Luis Suarez has found form at Liverpool, but is literally their only striker, and surely cannot maintain his solo efforts over a whole season. Fernando Torres is Chelsea’s best bet, but Rafa Benitez has his work cut out in trying to squeeze goals out of the underperforming centre forward. Arsenal remain without a natural goal-scorer, Theo Walcott looking like their most lethal threat this season, but he may leavein January, and as such has not held down a starting position.

            Although we have not yet reached the midway point of the season, baring injury, van Persie seems the favourite to take home the golden boot for a second time, but does this have an actual bearing on the league table? In the past ten seasons, the top scorer’s team has failed to win the league on four occasions. In the ten before that, it was seven meaning that in just nine out of twenty seasons the team with the highest scorer has won the league.

            Thus, history shows that a prolific goal-scorer does not always win you the title. Manchester United would have been much less likely to win in 2008 without the thirty-one goals from Cristiano Ronaldo, but Thierry Henry was top scorer in 2005 and 2006 and could not stop Chelsea claiming the top spot in either.

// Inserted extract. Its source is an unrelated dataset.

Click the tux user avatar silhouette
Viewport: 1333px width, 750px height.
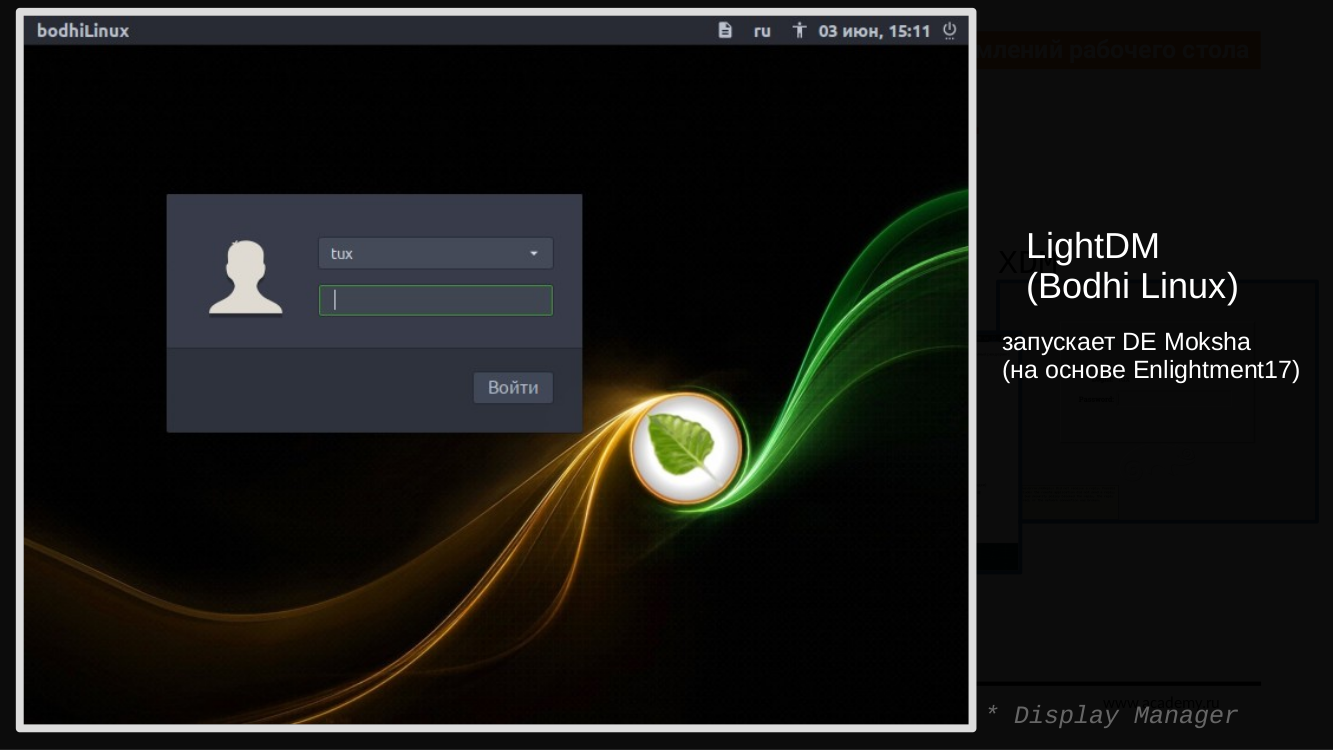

The statistics do suggest however, that having more than one player in the top ten league scorers vastly increases the likelihood of winning the league. Having proven goal-scorers amongst your ranks is a must for Premier League success. Out of the all time top one hundred Premier League goal-scorers, twenty-three are still playing in the top division. Four of these play for Manchester United, three for Tottenham, two for each of Chelsea, Man City and Liverpool. None play for Arsenal. Arsenal did not win the league last year because they over-relied on van Persie, and did not have enough strength or depth. His departure to United strengthens an attacking side that only narrowly missed out on the league last year, and already boast Rooney, Danny Welbeck and Javier Hernández, who chipped in with nine and ten goals respectively last season. Therefore, though van Persie could not make the difference at Arsenal, this year he could very well be the difference for United.